Multiple users might be involved in media upload, management, and delivery. ImageKit provides user management options to all our paid users where you can restrict the access a user has in the ImageKit dashboard. Even if you access ImageKit programmatically, you can create restricted API keys to limit the actions that can be performed by using that set of API keys. We also support Single Sign-On (SSO) to help you manage access controls in ImageKit using your central Identity Provider platform.

ImageKit supports multi-factor authentication for all accounts. Users would be required to enter an additional code received on their email every time they try to log in to add a layer of security to their account.

Enterprise users also have access to audit logs to monitor the actions taken by different users added to their ImageKit account, helping them understand what exactly changed in their setup and when.

Network

ImageKit’s processing and storage network is built on top of AWS and other reputed cloud providers and is spread across six global locations. Each location is isolated from the other from a data storage perspective, helping you comply with any local data storage and processing laws.
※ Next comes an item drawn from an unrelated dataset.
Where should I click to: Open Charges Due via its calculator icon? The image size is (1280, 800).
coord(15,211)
As an extreme fallback should a particular region become completely unresponsive, we might use alternative regions to process your requests, temporarily guaranteeing our service's high availability.
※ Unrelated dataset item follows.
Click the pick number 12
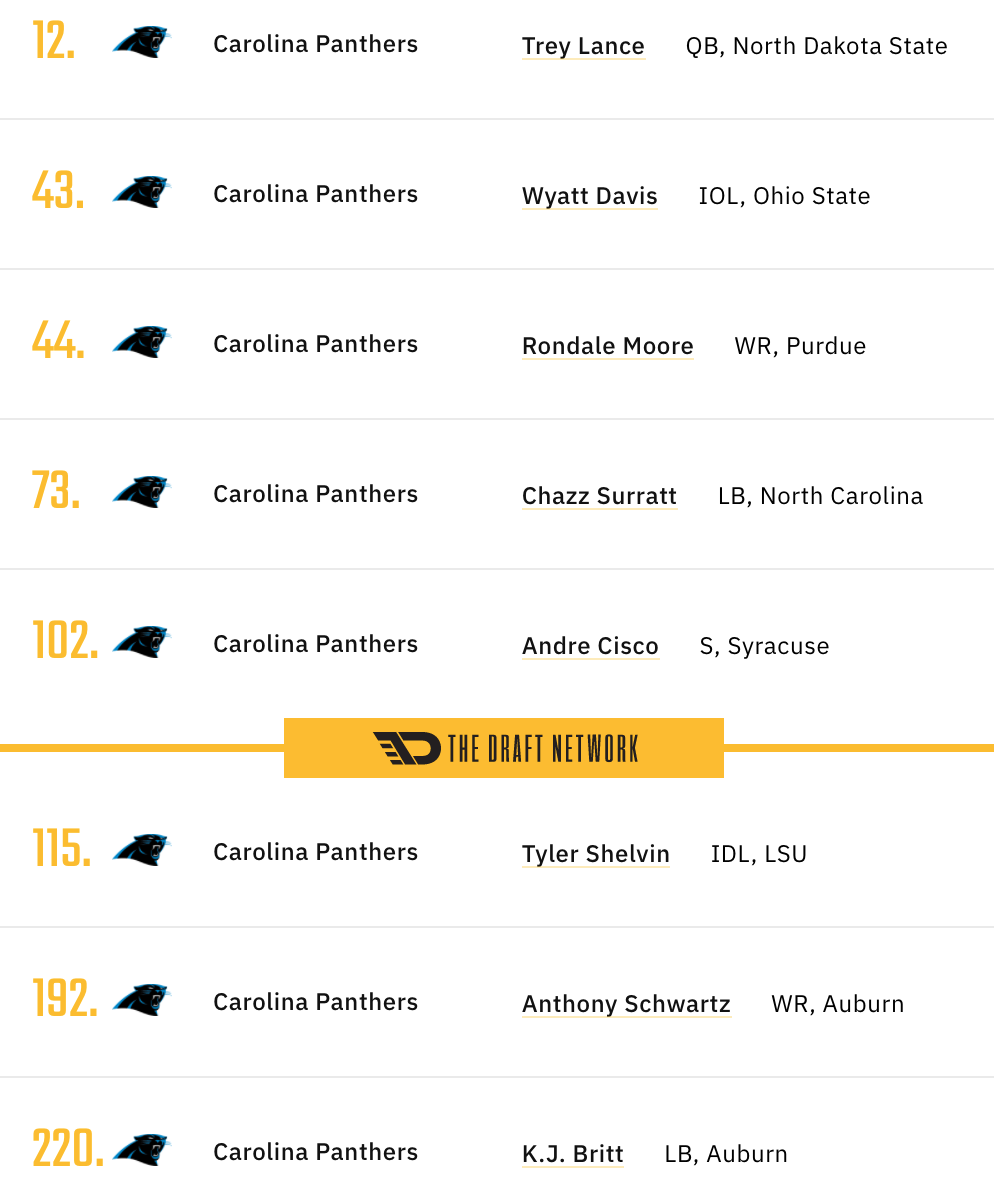 pyautogui.click(x=54, y=40)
ImageKit integrates with AWS Cloudfront CDN and serves billions of requests daily. The traffic is served over HTTPS, and our team takes care of procuring, deploying, and maintaining SSL Certificates. Using a CDN improves response times and adds another layer of security on top of our systems. Should you require additional security or firewalls that are not natively supported in ImageKit, you can integrate ImageKit with any popular CDN you use for media delivery and security.

We also monitor all incoming traffic on our systems and set alerts for any significant traffic pattern changes. Should any situation arise where our team needs to step in, we get in touch with the impacted customer(s) and can take corrective measures such as blocking countries, URL patterns, and IPs, if needed.

Custom SLAs

We also support custom response and uptime SLAs on specific enterprise plans. Enterprise users also have access to an on-call incident response team that can work with them to mitigate any security issues impacting their media delivery.

Internal Systems and Processes

Our team is constantly up-to-date with the latest vulnerabilities that impact OS, languages, or libraries we use in our product. Regular patches are applied for known vulnerabilities, including those identified by the independent security researchers testing our product.

Access to our production systems, staging environments, and customer data is restricted in line with our ISO 27001:2013 compliance. All employees joining ImageKit are subject to a mandatory criminal, and employment background check to minimize any security threat through personnel.

Uptime and Transparency

We publish our historical service uptime and incident details on our Status Page.

The ImageKit dashboard provides granular insights about Referrers, IPs, User Agents, Browsers, Traffic Patterns, errors, output formats, and more for all content delivered via ImageKit. These stats are available for the last 90 days to help you identify any anomaly in the traffic served through your ImageKit account.

You can also set billing alerts in your ImageKit account, and we will notify you when you exceed that billing threshold. This helps you keep your costs under control.

To keep things transparent, ImageKit also exposes the Server-Timing response header for any media request. This response header indicates the time it takes ImageKit to download, and transform a media file.

Policies

Last but not least, we keep our terms of use, privacy policy, and GDPR policy updated on our website and indicate what data we collect, the controls in place, acceptable use of our service, and options available to our users for any data stored on ImageKit.

We also offer a Data Processing Agreement that can be executed in addition to any pricing agreement to further elaborate on the collection and storage of data and the rights and responsibilities of each party involved.